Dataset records

■ ■ ■ ■ ■

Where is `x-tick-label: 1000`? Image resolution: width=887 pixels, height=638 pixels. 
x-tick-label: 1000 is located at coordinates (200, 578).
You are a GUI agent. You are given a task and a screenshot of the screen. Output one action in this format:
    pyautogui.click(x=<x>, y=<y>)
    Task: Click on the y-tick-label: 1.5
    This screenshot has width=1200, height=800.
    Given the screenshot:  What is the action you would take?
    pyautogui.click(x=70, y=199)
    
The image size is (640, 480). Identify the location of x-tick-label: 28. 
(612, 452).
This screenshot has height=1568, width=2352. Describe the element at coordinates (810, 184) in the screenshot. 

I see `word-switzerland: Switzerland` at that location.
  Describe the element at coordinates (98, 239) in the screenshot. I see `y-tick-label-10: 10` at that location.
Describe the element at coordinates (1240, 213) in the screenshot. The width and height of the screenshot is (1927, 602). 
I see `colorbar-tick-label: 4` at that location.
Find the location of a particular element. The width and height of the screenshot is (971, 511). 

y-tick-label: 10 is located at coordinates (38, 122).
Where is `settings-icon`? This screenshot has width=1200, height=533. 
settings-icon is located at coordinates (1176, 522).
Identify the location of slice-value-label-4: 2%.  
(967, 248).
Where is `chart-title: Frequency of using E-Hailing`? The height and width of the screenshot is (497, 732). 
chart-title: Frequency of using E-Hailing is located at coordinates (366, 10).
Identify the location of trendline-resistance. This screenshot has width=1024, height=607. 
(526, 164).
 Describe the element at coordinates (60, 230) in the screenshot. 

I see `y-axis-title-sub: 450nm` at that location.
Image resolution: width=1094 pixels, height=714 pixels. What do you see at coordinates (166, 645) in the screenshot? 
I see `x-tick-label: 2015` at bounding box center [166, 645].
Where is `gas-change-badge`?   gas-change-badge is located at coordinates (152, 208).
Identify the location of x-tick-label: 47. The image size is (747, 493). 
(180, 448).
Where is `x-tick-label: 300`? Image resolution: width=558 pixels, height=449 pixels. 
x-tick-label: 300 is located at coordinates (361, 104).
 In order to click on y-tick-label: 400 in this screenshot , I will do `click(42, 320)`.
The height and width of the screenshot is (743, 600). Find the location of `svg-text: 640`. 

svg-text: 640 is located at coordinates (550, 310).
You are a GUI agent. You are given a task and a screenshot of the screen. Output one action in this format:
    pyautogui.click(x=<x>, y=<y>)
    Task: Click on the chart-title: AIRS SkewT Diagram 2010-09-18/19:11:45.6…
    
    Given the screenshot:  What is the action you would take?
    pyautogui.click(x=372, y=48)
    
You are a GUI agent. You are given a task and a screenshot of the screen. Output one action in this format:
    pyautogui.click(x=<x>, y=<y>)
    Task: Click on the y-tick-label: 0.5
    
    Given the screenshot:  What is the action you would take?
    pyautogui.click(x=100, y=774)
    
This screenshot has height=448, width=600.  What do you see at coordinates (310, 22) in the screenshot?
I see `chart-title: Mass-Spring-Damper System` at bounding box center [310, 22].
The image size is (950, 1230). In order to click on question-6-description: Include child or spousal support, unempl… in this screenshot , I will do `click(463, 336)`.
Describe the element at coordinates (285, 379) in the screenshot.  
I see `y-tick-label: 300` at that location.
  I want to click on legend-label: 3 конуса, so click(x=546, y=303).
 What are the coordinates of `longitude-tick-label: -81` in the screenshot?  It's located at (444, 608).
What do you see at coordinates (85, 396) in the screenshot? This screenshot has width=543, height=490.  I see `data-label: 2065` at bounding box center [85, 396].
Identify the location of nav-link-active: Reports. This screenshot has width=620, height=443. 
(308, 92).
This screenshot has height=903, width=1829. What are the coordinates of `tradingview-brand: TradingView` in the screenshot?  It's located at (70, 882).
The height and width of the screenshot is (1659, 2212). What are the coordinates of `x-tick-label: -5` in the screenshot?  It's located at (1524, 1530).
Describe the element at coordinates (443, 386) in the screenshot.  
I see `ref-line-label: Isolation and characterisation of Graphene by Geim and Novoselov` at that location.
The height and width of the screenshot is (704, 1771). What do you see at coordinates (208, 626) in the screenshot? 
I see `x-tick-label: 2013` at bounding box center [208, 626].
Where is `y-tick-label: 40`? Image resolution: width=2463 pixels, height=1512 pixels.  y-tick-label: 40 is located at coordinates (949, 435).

■ ■ ■ ■ ■

= INSTRUCTIONS FOR THE TASK =
Copy out every one of the records above word for word.

= RESPONSE =
Where is `x-tick-label: 1000`? Image resolution: width=887 pixels, height=638 pixels. 
x-tick-label: 1000 is located at coordinates (200, 578).
You are a GUI agent. You are given a task and a screenshot of the screen. Output one action in this format:
    pyautogui.click(x=<x>, y=<y>)
    Task: Click on the y-tick-label: 1.5
    This screenshot has width=1200, height=800.
    Given the screenshot:  What is the action you would take?
    pyautogui.click(x=70, y=199)
    
The image size is (640, 480). Identify the location of x-tick-label: 28. 
(612, 452).
This screenshot has height=1568, width=2352. Describe the element at coordinates (810, 184) in the screenshot. 

I see `word-switzerland: Switzerland` at that location.
  Describe the element at coordinates (98, 239) in the screenshot. I see `y-tick-label-10: 10` at that location.
Describe the element at coordinates (1240, 213) in the screenshot. The width and height of the screenshot is (1927, 602). 
I see `colorbar-tick-label: 4` at that location.
Find the location of a particular element. The width and height of the screenshot is (971, 511). 

y-tick-label: 10 is located at coordinates (38, 122).
Where is `settings-icon`? This screenshot has width=1200, height=533. 
settings-icon is located at coordinates (1176, 522).
Identify the location of slice-value-label-4: 2%.  
(967, 248).
Where is `chart-title: Frequency of using E-Hailing`? The height and width of the screenshot is (497, 732). 
chart-title: Frequency of using E-Hailing is located at coordinates (366, 10).
Identify the location of trendline-resistance. This screenshot has width=1024, height=607. 
(526, 164).
 Describe the element at coordinates (60, 230) in the screenshot. 

I see `y-axis-title-sub: 450nm` at that location.
Image resolution: width=1094 pixels, height=714 pixels. What do you see at coordinates (166, 645) in the screenshot? 
I see `x-tick-label: 2015` at bounding box center [166, 645].
Where is `gas-change-badge`?   gas-change-badge is located at coordinates (152, 208).
Identify the location of x-tick-label: 47. The image size is (747, 493). 
(180, 448).
Where is `x-tick-label: 300`? Image resolution: width=558 pixels, height=449 pixels. 
x-tick-label: 300 is located at coordinates (361, 104).
 In order to click on y-tick-label: 400 in this screenshot , I will do `click(42, 320)`.
The height and width of the screenshot is (743, 600). Find the location of `svg-text: 640`. 

svg-text: 640 is located at coordinates (550, 310).
You are a GUI agent. You are given a task and a screenshot of the screen. Output one action in this format:
    pyautogui.click(x=<x>, y=<y>)
    Task: Click on the chart-title: AIRS SkewT Diagram 2010-09-18/19:11:45.6…
    
    Given the screenshot:  What is the action you would take?
    pyautogui.click(x=372, y=48)
    
You are a GUI agent. You are given a task and a screenshot of the screen. Output one action in this format:
    pyautogui.click(x=<x>, y=<y>)
    Task: Click on the y-tick-label: 0.5
    
    Given the screenshot:  What is the action you would take?
    pyautogui.click(x=100, y=774)
    
This screenshot has height=448, width=600.  What do you see at coordinates (310, 22) in the screenshot?
I see `chart-title: Mass-Spring-Damper System` at bounding box center [310, 22].
The image size is (950, 1230). In order to click on question-6-description: Include child or spousal support, unempl… in this screenshot , I will do `click(463, 336)`.
Describe the element at coordinates (285, 379) in the screenshot.  
I see `y-tick-label: 300` at that location.
  I want to click on legend-label: 3 конуса, so click(x=546, y=303).
 What are the coordinates of `longitude-tick-label: -81` in the screenshot?  It's located at (444, 608).
What do you see at coordinates (85, 396) in the screenshot? This screenshot has width=543, height=490.  I see `data-label: 2065` at bounding box center [85, 396].
Identify the location of nav-link-active: Reports. This screenshot has width=620, height=443. 
(308, 92).
This screenshot has height=903, width=1829. What are the coordinates of `tradingview-brand: TradingView` in the screenshot?  It's located at (70, 882).
The height and width of the screenshot is (1659, 2212). What are the coordinates of `x-tick-label: -5` in the screenshot?  It's located at (1524, 1530).
Describe the element at coordinates (443, 386) in the screenshot.  
I see `ref-line-label: Isolation and characterisation of Graphene by Geim and Novoselov` at that location.
The height and width of the screenshot is (704, 1771). What do you see at coordinates (208, 626) in the screenshot? 
I see `x-tick-label: 2013` at bounding box center [208, 626].
Where is `y-tick-label: 40`? Image resolution: width=2463 pixels, height=1512 pixels.  y-tick-label: 40 is located at coordinates (949, 435).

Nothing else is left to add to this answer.